Sara è sarda, come la sua frizzante ostinazione. Ma da un paio di anni vive a Palermo con il suo fidanzato Francesco, un architetto cinquantenne, con cui condivide il giusto modo di affrontare la vita e le avversità di cui a volte ci presenta il conto. Anche qui, la ricetta? Tenacia ed ironia. «Mi si è avvicinato durante un buffet, scherzando sul mio appetito: “C'è anche il mio piatto, se hai fame. Tu sì che sei una buona forchetta!”. E inizialmente non s'era nemmeno accorto che fossi sorda: aveva percepito solo una pronuncia diversa e gli sembravo straniera. Ora siamo una famiglia. Ci saremmo dovuti sposare in autunno, ma sarà per l'anno prossimo. Lui capisce subito se sono felice o arrabbiata e sa farmi ridere.
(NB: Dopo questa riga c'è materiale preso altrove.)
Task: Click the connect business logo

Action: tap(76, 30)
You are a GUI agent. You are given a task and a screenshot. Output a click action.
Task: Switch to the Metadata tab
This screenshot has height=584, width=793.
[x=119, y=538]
In una vignetta ha disegnato noi due: “Lo senti il mio amore?” “No, sono sorda”. Mi prende in giro perché sono piuttosto autonoma (a parer suo, menefreghista). È vero, a volte, faccio la finta sorda: sembra che ascolto, ma vivo nel mio mondo. Anche perché le frustrazioni quotidiane sono tante e non c'è una ricetta, ma io mi sento come tutti: né un fenomeno, né una sfigata. La perfezione non esiste, in nessuno, e poi è statica; mentre l’imperfezione ti costringe a cercare la tua unica perfezione.»
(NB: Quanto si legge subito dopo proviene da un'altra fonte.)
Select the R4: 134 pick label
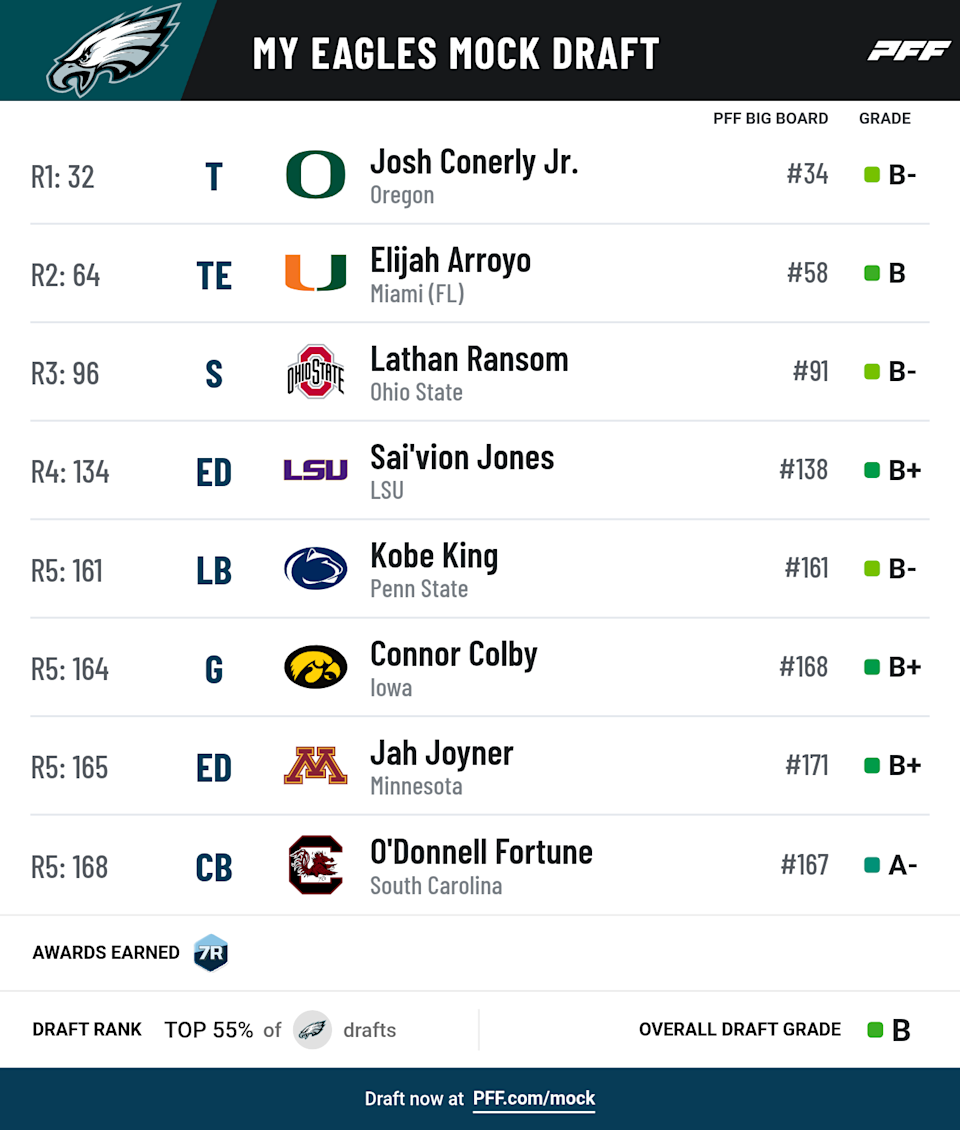The image size is (960, 1130). 70,472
La sua, Sara l'ha trovata (anche) nel suo spirito di caparbia autonomia. Vivendo sola per una decina d'anni, ad esempio. Oppure lavorando in un negozio di telefonia («Un paradosso, come un cieco in un negozio di occhiali!» ironizza). Senza nascondere le continue difficoltà nel trovare un impiego, una volta che si presenta ai colloqui come non udente («Si fa un gran parlare di categorie protette, ma spesso è solo di facciata.» critica). E, ogni giorno, ribadendo di non aver bisogno di un interprete, quando gli altri sembrano ignorarla e si rivolgono ai suoi accompagnatori, triangolando puntualmente il rapporto con lei. Perché Sara vive la sordità nel suo mondo, ma il mondo di Sara è capace di ascoltare anche più in là.